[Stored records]
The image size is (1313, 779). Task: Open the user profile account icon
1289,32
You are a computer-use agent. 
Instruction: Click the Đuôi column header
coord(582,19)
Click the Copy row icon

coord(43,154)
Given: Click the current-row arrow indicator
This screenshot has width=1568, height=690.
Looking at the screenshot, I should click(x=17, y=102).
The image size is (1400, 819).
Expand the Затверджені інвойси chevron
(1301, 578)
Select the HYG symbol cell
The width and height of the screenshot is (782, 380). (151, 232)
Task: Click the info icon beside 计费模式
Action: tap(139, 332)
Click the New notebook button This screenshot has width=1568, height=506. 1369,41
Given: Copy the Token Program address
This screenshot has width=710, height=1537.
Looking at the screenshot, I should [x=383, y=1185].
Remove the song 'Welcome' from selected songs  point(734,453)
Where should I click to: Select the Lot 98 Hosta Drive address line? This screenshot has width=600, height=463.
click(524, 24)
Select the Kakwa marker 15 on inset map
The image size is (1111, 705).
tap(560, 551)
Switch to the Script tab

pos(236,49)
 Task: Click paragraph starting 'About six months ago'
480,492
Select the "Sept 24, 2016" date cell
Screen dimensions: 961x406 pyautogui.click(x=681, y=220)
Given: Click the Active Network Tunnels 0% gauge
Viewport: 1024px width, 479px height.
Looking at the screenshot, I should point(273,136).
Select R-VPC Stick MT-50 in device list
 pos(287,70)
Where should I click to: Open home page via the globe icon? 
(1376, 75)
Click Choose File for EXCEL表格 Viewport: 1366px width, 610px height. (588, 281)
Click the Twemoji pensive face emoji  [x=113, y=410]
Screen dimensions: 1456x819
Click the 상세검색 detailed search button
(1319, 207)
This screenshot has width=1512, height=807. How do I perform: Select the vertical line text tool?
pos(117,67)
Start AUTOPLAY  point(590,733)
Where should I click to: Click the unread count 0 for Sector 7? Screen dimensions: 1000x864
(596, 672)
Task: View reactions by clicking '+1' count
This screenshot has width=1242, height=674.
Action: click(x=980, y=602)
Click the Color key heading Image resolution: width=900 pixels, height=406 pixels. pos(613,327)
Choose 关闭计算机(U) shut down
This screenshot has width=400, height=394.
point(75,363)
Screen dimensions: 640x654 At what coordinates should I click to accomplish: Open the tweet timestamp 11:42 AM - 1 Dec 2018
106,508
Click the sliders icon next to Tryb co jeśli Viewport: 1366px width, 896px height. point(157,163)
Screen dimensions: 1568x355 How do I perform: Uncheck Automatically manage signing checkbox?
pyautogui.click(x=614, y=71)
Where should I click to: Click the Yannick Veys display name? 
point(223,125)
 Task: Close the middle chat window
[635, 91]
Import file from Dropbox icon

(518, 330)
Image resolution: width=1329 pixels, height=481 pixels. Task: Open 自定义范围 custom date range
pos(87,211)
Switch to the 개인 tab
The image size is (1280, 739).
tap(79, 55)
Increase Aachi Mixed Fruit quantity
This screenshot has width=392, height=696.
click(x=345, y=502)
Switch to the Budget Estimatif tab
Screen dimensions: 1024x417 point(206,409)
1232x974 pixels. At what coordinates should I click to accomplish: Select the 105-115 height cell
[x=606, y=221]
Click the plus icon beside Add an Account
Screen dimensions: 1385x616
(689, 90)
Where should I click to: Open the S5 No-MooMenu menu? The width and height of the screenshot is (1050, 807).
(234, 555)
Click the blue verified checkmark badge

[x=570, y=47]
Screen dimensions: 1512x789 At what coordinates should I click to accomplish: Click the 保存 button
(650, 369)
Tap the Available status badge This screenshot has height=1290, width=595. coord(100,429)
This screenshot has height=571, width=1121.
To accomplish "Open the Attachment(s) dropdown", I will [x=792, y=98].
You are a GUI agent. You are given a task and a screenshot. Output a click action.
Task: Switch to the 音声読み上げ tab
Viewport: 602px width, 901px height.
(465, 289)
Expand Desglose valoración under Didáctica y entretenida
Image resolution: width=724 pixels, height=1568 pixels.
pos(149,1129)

--- What is being asked ---
Each line holding the word "agent" must be copied from the data.

--- Answer to this exercise ---
You are a computer-use agent. 
You are a GUI agent. You are given a task and a screenshot. Output a click action.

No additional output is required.